The advantage of the anterior Smith-Petersen approach is that the hip is immobilized in a functional position, with minimal hip flexion and some degree of abduction.
Medial approaches have the advantage of approaching the hip joint directly over the site of the obstacles to reduction. The plane of medial approach as described by Ferguson is in between the adductor brevis and the adductor magnus.40 Other advantages include minimal soft tissue dissection, direct access to the medial joint capsule and the iliopsoas tendon, avoidance of damage to the iliac apophysis and abductor muscles, minimal blood loss, and excellent cosmesis. The disadvantages include the stability of reduction is maintained only by the postoperative cast, difficult to use in older patient, no concomitant procedures can be performed through the same incision, and a possible higher incidence of proximal femoral growth disturbance after use of this approach.41 Medial approach is mostly meant for open reduction without capsulorraphy in a child of one year or less. Capsulorraphy is difficult from this approach.
The period of immobilization post reduction is usually 12 weeks. Various abduction orthosis has been used after cast removal. Weinstein et al uses a fixed abduction orthosis for 2 months on a full-time basis and then at night and nap time until acetabular development has normalized (generally 18 to 24 months) or further surgical intervention is planned for correcting residual dysplasia.42 In patients younger than 2 years, a secondary acetabular or femoral procedure is rarely required. The potential for acetabular development after closed or open reduction is excellent and continues for 4 to 8 years after the reduction.43
Children older than 18 months of age
In children older than 2 years, femoral shortening may be performed to avoid excessive pressure on the proximal femur and thus reducing risk of vascular necrosis. Varus derotation osteotomy is used to redirect the femoral head, in order to stimulate normal acetabular development, toward the center of the acetabulum.44 In children over 4 years of age with significant hip dysplasia, an acetabular procedure should be considered at the time of open reduction due to the decrease in remodeling potential.45 Salter45 innominate ostetomy and Pemberton46 osteotomy is the most common procedures. The Salter innominate osteotomy gives anterior coverage with the expense of posterior coverage. The Pemberton osteotomy provides anterior coverage, and also various degrees of lateral coverage, depending on the direction of the osteotomy cuts.
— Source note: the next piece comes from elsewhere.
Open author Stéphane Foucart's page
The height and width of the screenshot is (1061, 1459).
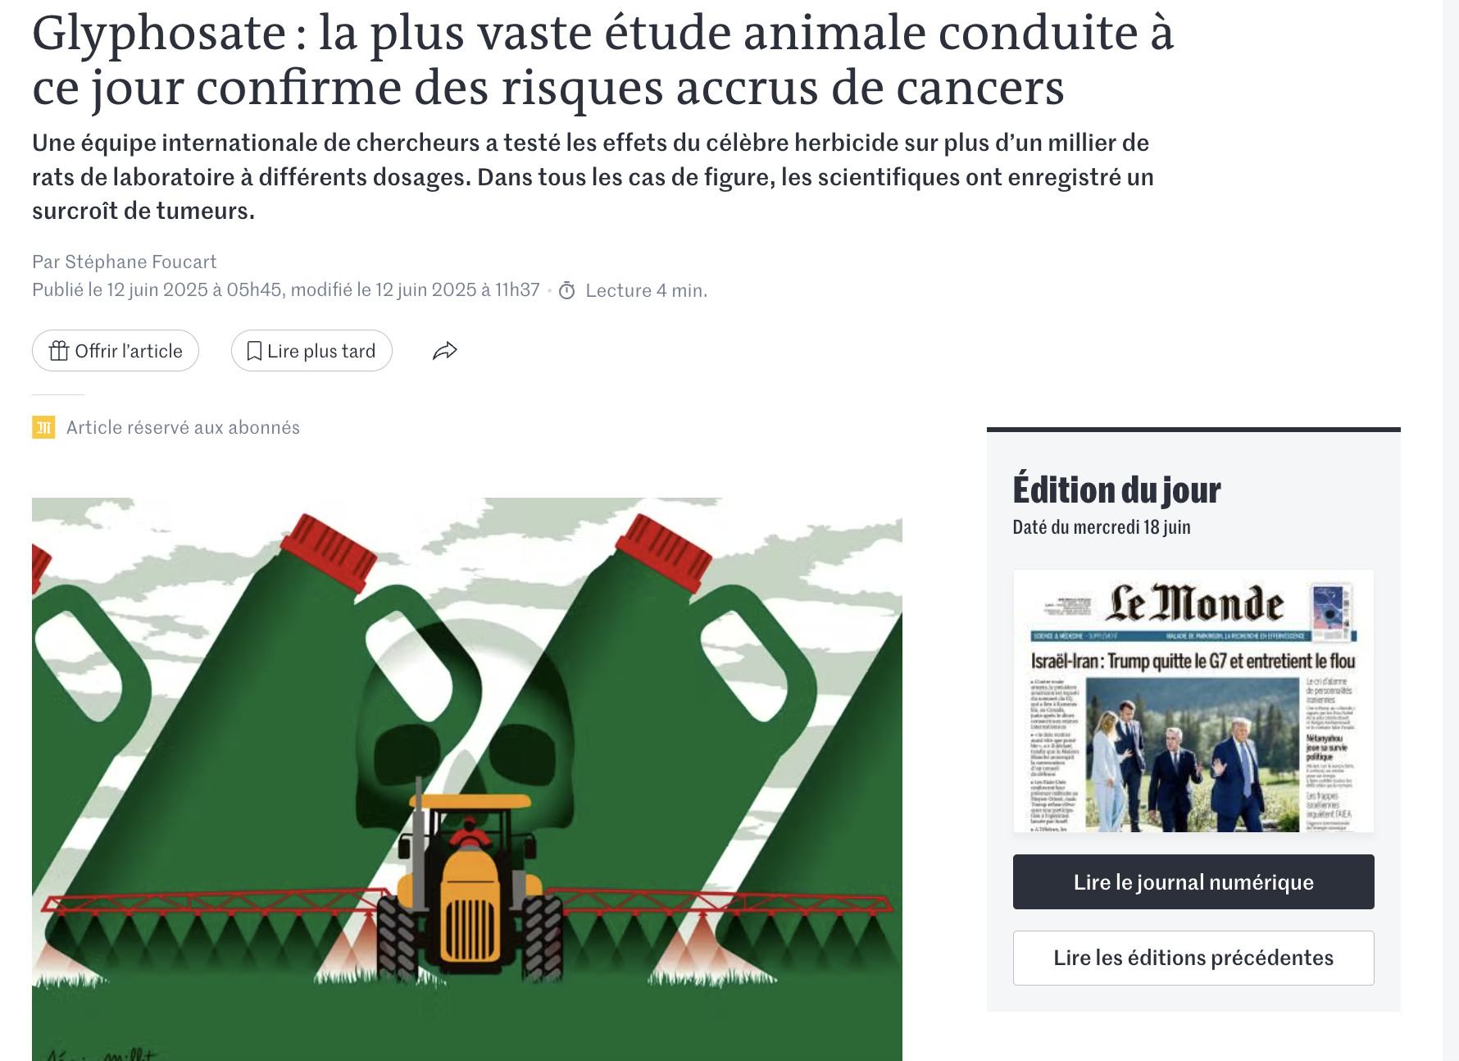click(141, 262)
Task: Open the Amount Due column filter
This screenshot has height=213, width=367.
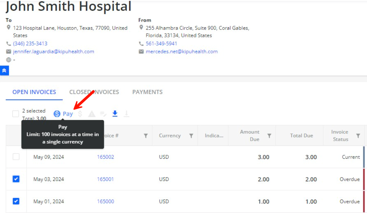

A good clinical result has been reported in single-stage open reduction, Salter innominate osteotomy, and proximal femoral osteotomy for the management of DDH in children between the ages of 2 and 4 years.47
Disturbance of growth of the proximal femur is the most disastrous complication associated with the treatment of DDH. The disturbance to growth may be caused by vascular insults to the epiphysis or the physeal plate, or by pressure injury to the epiphyseal cartilage or the physeal plate. The reported incidence of proximal femoral growth disturbance varies from 0% to 73%.48 Factors associated with necrosis include high dislocations and dislocations with inversion of the labrum; narrowing of the introitus between the superior labrum and the transverse ligament in the position of reduction; inadequate depth of reduction of the femoral head (greater than 3 mm from the acetabular floor); the age of the patient (older than 12 months); immobilization in 60 or more degrees of abduction for joint instability; and adductor tenotomy. Repeated attempt of closed reduction to overcome the intraarticular obstacle to reduction can also lead to severe necrosis.

Conclusion
Developmental dysplasia of the hip (DDH) is a common disorder. Early detection is the key to the diagnosis and management. The diagnosis can be difficult, even in experienced hands, and a late diagnosis does not necessarily imply a missed diagnosis. Treatment depends on the age of initial diagnosis and success of previous treatment. Earlier treatment usually requires less aggressive methods. Follow up should be continued to skeletal maturity, and both hips should be carefully evaluated. Although outcomes are usually very good, long-term sequelae occur even in patients who receive optimal treatment.